Global business is hypercompetitive, fuelled by fast, new, developing markets and production centres like China. And global markets are a major source of enterprise growth. These facts require that we re-asses our position within the economy.
Because ours is now a global economy, and because the diverse market will no longer tolerate a ‘one size fits most’ approach to product creation, a successful company must embrace and use entirely new measurement tools. These days, a company’s nimbleness and its ability to shift quickly in order to meet the needs of a diverse market is critical. These shifts are executed when the measurement tools, many of which can be found within the markets themselves, dictate change. This reality makes constant contact with the consumer essential to the management of scope and velocity.
The problem for many companies awash in the disruptive waves of the new economy is that they haven’t or can’t embrace the idea of that constant connection. Here the old adage about old dogs and new tricks applies. The old dogs of the business world are not always comfortable in the realm of consumer relations and tend to avoid this new and essential concept of management in today’s economy. But the value of keeping your finger on the pulse of your market cannot be overestimated.
To be successful in this environment, an enterprise needs to have global information and global relationship-building capabilities. But that global market is fragmenting at the consumer level into many thousands of micro-markets or hyper-channels. And it is happening fast across the globe, pushing the demand for mass differentiation.
In practice, constant connection is an invaluable tool. Maintaining a continuous connection with customers allows companies like Netflix and Autodesk to continuously modify services as required by the consumer. Continuous connection allows companies to compete through the sheer velocity of the moves they make in the market. They update their products continuously, but they also adapt their internal workflow so they can experiment and test what might work well with customers. Research and development timelines are no longer ongoing for years. All of this is happening very close to real time.
Mass differentiation is a new phenomenon that acts as a counterpoint to mass customization. In mass customization systems, companies like Nike and Adidas create products that consumers can then customize. In mass differentiation, the manufacturer takes responsibility for serving multiple niches within the greater market with the same basic platform which is then varied extensively through hardware and software, such as apps.
Google, for example, had over 2,000 apps lined up for the launch of Google Glass. No single customer wants all 2,000, but many millions may want some variation of the apps offerings. The smartphone sector has done a lot to introduce this idea of mass differentiation and a portfolio of offerings. This phenomenon is so profound that we have yet to grasp its full implications.
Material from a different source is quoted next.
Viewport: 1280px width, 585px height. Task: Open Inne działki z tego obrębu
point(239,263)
The corollary of scale is that elastic organizations can and do serve micro-markets. Instead of implementing that “one size fits most” approach to products, the elastic enterprise can and does serve a variety of smaller markets with a basic platform, or product that can be customized with apps by the end-user to meet more specialized needs.
Unlike in the past, the elastic enterprise is not scaling to serve mass markets through mass media communications. Their operating principles allow them to grow through mass differentiation; they are able to serve the narrowest requirements in large global markets—that is, serve on mass and micro levels at the same time.
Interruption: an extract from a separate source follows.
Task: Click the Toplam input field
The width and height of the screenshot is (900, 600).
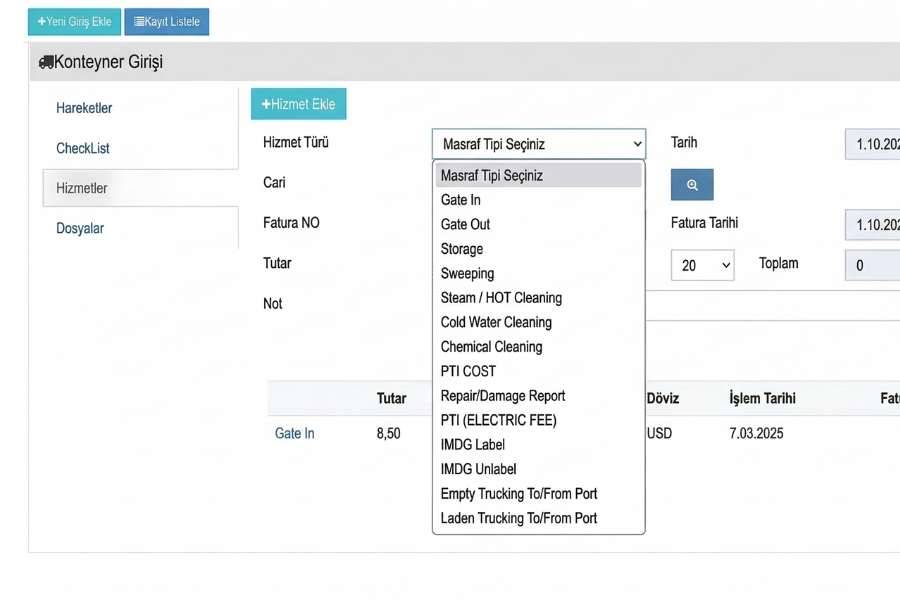Action: pyautogui.click(x=872, y=266)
The goal of today’s elastic entrepreneur is to create a wide-enough range of products or apps (through mass differentiation) to pick up all kinds of micro-markets. Increasingly, it also means being prepared to launch a product as part of a wider family of goods, services, and software.
Some of today’s brightest and heretofore most successful businesses (and government entities, as well,) may be reluctant to embrace new ways of understanding our economic environment and innovative new ideas in gathering wealth, however such a pathway is fraught with peril.
Philosopher Thomas Kuhn once said that scientific theories were always vulnerable to criticism, but their adherents, instead of switching to a new paradigm, would add more scaffolding to keep the edifice of a theory from falling. The same is true of economics. However, the problem isn’t that economists and politicians are trying to maintain a building that is in danger of collapse. The fact is they are trying to maintain an edifice when they ought to be building a hotel, a place of temporary accommodation where right and wrong have only temporary refuge, where we can be better situated to continually update our understanding of a situation that is in constant flux.